Wednesday, December 9, 1964
Sarah made short work of the task of looking up the ex-secretary. Her name was Dorothy Price, and she lived close to the university on Corby. I decided to try her around dinnertime, thinking she probably had taken a new job and that, as secretary, it would be a nine-to-five job rather than an odd-hours thing.
I was right. She came to the door herself, her husband not having a nine-to-five job. She was wearing a blouse and skirt, suggesting that, yes indeed, she had taken on another office job. I introduced myself, which wasn't entirely necessary. She knew who I was, even though we hadn't had anything but the briefest encounter. I told her I wanted to ask her a few questions related to Father Fox and his death. She let me in without hesitation.
"You know, you're the first person who asked to talk to me about Father Fox," she said. "I'll be happy to tell you what I know."
"You left shortly after Father Fox died," I said. "What's the story?"
She explained that she had been thinking about leaving for a couple of weeks before. She had heard things, mainly from a couple of people with ties to Notre Dame High School in Niles. The gist was that Father Fox was molesting boys.
"Did you believe it?"
"It was gossip, as far as I could tell," she said. "But I listened. And then I got a phone call saying that Father Fox was a dirty homosexual, only he didn't say homosexual, and that he'd better watch out. And he hung up."
"Yes, he sounded young. A teenager. That's when I started to think about leaving."
"You believed him?"
"Not necessarily, but it bothered me. I was already uncomfortable with Father Fox being around. It's not that I thought the rumors were true. It's that I thought the congregation shouldn't have been taking chances like this, posting him to the minor seminary. They should have found a different job for him."
"Even if they were sure he was clean?"
"Yes. If they were sure he was good, they didn't have to toss him out of the order or give him a rotten job. Just something that wasn't around kids."
"I understand? So you decided to leave?"
"Pretty much. I was looking for another job, and then he, um, died. I couldn't think after that. I was getting all kinds of calls from detectives, lawyers, the provincial—asking for Father Grieshaber. I knew it was bad. I stayed for another week, until I couldn't take it any more. Even though I hadn't found a job, I gave notice. Father Grieshaber let me leave right away. That was a kindness."
"You told him why?"
"Yes. He look sad, told me he understood."
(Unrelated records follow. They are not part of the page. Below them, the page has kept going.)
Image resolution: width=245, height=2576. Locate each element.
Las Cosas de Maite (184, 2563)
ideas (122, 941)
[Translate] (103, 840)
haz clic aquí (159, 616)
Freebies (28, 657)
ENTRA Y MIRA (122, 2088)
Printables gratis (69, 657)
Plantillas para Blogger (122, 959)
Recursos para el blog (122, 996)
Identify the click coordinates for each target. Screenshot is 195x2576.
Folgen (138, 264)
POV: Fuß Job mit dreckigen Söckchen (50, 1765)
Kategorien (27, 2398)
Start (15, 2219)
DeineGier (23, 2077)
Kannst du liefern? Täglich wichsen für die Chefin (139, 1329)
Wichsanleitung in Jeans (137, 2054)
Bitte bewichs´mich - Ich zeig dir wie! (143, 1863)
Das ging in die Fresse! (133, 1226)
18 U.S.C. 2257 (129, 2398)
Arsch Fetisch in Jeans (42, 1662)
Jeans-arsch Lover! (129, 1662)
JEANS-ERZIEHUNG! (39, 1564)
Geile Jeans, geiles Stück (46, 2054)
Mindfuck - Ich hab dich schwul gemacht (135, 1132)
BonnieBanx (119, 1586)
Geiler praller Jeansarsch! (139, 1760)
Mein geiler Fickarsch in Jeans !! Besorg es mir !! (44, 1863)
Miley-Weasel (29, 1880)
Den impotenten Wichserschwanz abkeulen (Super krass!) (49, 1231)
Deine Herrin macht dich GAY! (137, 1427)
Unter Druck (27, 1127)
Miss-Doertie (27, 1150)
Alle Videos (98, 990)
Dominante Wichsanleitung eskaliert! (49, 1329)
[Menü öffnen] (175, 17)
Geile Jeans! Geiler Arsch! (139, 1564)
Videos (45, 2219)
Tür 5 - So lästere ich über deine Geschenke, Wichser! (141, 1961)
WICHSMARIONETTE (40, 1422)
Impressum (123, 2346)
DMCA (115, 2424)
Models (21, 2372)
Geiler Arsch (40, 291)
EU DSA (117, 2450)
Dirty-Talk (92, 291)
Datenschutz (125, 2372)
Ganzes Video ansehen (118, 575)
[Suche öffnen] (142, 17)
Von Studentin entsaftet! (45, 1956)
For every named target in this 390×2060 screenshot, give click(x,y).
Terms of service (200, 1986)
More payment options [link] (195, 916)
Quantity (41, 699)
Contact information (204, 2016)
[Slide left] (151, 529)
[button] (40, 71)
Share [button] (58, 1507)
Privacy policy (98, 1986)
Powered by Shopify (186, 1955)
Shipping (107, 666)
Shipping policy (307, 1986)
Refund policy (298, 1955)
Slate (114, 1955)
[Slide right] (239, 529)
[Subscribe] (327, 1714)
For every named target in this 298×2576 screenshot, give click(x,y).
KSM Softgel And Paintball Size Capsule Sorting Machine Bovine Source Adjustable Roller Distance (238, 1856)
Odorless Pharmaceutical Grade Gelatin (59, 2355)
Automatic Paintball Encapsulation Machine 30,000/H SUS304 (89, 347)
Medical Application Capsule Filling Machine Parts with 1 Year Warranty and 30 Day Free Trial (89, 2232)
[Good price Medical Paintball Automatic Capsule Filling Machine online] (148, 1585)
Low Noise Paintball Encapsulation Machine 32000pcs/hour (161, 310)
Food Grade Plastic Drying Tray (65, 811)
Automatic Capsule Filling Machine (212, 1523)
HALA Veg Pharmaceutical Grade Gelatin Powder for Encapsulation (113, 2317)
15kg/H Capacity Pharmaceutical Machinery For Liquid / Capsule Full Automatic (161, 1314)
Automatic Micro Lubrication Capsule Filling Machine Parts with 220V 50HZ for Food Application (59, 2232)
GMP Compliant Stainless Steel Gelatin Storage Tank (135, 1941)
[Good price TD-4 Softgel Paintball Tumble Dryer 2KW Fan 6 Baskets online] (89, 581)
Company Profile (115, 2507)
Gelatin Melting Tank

Interesting. Hank didn't tell me he knew why she left. "Did you tell him about the phone call from the young man?"
"Yes. He looked sad, but he did tell me that he and other officials in the congregation knew about the stories that were coming out of Niles. He said he believed it was gossip, that there were reasons for the gossip, and that the stories appeared to be spiteful."
"He asked me if I recognized the voice on the phone."
"I told him I thought so," and then she told me.